*** Block opens ***

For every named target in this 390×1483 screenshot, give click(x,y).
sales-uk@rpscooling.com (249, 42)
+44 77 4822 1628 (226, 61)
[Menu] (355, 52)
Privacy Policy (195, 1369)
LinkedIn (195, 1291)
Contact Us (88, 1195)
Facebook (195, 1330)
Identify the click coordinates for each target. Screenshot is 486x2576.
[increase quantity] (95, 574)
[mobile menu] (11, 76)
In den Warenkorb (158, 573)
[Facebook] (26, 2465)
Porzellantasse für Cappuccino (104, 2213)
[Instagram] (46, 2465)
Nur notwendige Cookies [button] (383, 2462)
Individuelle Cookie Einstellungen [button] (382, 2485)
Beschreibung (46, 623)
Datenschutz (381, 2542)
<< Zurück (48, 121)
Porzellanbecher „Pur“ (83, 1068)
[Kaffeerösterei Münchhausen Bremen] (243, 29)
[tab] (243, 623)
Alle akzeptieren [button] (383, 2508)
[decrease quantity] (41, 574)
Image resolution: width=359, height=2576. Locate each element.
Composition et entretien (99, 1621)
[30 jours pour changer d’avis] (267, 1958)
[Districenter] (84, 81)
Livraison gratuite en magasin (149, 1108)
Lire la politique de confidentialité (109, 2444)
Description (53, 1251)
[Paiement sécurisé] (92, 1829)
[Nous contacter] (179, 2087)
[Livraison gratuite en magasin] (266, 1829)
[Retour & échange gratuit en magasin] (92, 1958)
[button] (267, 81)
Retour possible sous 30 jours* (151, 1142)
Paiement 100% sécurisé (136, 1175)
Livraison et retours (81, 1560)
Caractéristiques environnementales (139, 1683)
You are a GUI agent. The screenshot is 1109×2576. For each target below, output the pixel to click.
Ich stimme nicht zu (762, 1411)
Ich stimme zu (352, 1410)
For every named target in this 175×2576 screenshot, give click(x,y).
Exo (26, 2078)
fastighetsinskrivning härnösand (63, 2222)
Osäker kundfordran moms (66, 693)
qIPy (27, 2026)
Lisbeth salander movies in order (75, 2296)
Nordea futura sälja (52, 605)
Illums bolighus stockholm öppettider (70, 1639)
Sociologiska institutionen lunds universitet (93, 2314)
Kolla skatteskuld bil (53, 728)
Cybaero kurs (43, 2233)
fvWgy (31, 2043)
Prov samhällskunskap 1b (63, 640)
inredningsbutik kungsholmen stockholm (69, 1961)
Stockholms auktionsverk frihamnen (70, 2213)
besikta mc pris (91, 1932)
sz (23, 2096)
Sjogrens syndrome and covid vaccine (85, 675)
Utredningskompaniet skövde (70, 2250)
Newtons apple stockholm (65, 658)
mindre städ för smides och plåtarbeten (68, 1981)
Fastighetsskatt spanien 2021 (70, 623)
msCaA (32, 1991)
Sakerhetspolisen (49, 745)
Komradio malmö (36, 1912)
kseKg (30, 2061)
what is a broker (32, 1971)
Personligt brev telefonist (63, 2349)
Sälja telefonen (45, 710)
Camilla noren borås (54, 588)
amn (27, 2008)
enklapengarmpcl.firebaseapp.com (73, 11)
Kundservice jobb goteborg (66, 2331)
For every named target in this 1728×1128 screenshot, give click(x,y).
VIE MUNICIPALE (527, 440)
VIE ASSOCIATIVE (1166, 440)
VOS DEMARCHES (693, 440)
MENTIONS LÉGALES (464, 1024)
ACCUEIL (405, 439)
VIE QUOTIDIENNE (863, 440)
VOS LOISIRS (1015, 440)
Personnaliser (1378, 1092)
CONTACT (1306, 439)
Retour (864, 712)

*** Block closes ***

**Exercise goal:** Go back to the listing above. Copy word for word the lines from the one with "Privacy Policy (195, 1369)" through the one with "[Paiement sécurisé] (92, 1829)", and nothing more.

**Solved problem:**
Privacy Policy (195, 1369)
LinkedIn (195, 1291)
Contact Us (88, 1195)
Facebook (195, 1330)
Identify the click coordinates for each target. Screenshot is 486x2576.
[increase quantity] (95, 574)
[mobile menu] (11, 76)
In den Warenkorb (158, 573)
[Facebook] (26, 2465)
Porzellantasse für Cappuccino (104, 2213)
[Instagram] (46, 2465)
Nur notwendige Cookies [button] (383, 2462)
Individuelle Cookie Einstellungen [button] (382, 2485)
Beschreibung (46, 623)
Datenschutz (381, 2542)
<< Zurück (48, 121)
Porzellanbecher „Pur“ (83, 1068)
[Kaffeerösterei Münchhausen Bremen] (243, 29)
[tab] (243, 623)
Alle akzeptieren [button] (383, 2508)
[decrease quantity] (41, 574)
Image resolution: width=359, height=2576. Locate each element.
Composition et entretien (99, 1621)
[30 jours pour changer d’avis] (267, 1958)
[Districenter] (84, 81)
Livraison gratuite en magasin (149, 1108)
Lire la politique de confidentialité (109, 2444)
Description (53, 1251)
[Paiement sécurisé] (92, 1829)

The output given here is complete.